Berbagi Ruang Berbagi Peluang

By , Selasa, 22 Januari 2013 | 11:34 WIB

Dia berpikir, bagaimana alat musik gamelan dapat digunakan khusus bagi teman-temannya.“Saya membayangkan ada banyak komunitas,” katanya penuh harap. “Ajak mereka berkumpul dan pasti akan ada jutaan ide tentang hal-hal yang bisa dikerjakan."

Banyak potensi untuk membangun jaringan seni bagi orang berkebutuhan khusus terutama dengan beberapa negara seperti Australia dan Jepang yang memiliki program bantuan dan kemitraan untuk pekerja seni inklusif. Di Indonesia memang belum ada sebuah organisasi spesifik untuk seniman berkebutuhan khusus.

Malahan, kebanyakan kegiatan seniman tersebut hanya diperlakukan sebagai acara amal. Okka mengharapkan supaya pekerja seni tersebut memperoleh ruang, peluang, dan kesempatan yang sama sebagai seniman profesional dan manusia kreatif yang normal.

Kesempatan dan perlakuan yang sama juga ditekankan berulang–ulang oleh Puti Irra Puspitasari, arsitek dan pengusaha muda dengan antusiasme tinggi. Saya bersamanya ketika berada dalam perjalanan kereta api Argo Parahyangan Jakarta-Bandung. Dia adalah Ketua Gerakan untuk Kesejahteraan Tunarungu Indonesia (GERKATIN) wilayah Jakarta Selatan, sekaligus pemilik usaha PT. Surf Data Net yang menyediakan layanan instalasi jaringan nirkabel.

Irra bertanya kepada saya—dan saya jawab dengan kemampuan bahasa isyarat yang terbatas—tentang banyak hal selama perjalanan, nama-nama stasiun kecil, dan panjang terowongan yang kami lalui. Informasi dalam bentuk visual dan tulisan masih sangat minim baik di stasiun maupun di dalam kereta api.

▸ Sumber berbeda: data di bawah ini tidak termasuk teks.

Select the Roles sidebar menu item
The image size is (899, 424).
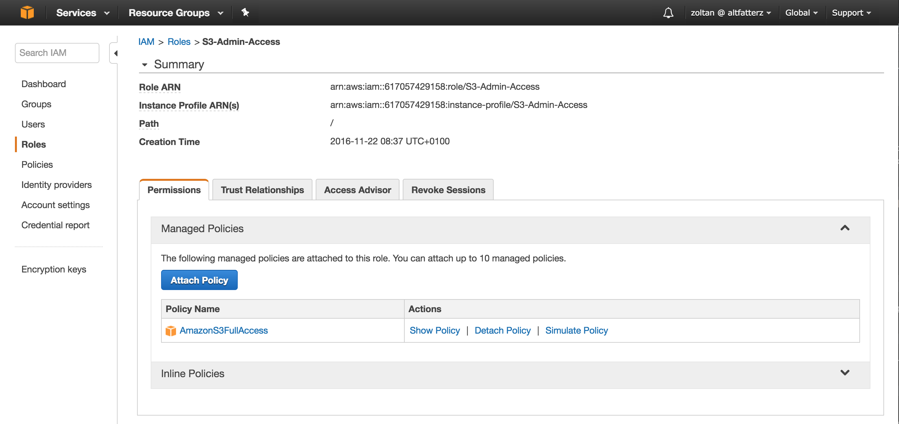tap(33, 144)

Dia mengeluhkan hal serupa ketika berkendara dengan transportasi umum Transjakarta. Tulisan berjalan dan tanda nama lokasi tidak lagi bisa terbaca jelas. Dalam situasi yang sama, kemampuan berbahasa isyarat bagi penyedia dan petugas fasilitas umum masih sangat terbatas.

Keterbatasan dibuktikan lewat tujuh lembar kertas yang saya gunakan saat berdiskusi dengan Merlinda Ayu Dewi pada suatu siang di Kalibata Tengah. Empat mangkuk kecil berisi manik-manik berwarna gradasi merah jambu, benang jahit dan gunting tertata apik di atas meja. Tangan gadis berusia 17 tahun ini lincah menghias payet di kain brokat. Dia tetap tekun diantara riuhnya suara canda pekerja lain yang beradu dengan suara mesin jahit dan alunan lagu pop melayu dari perangkat telepon genggam.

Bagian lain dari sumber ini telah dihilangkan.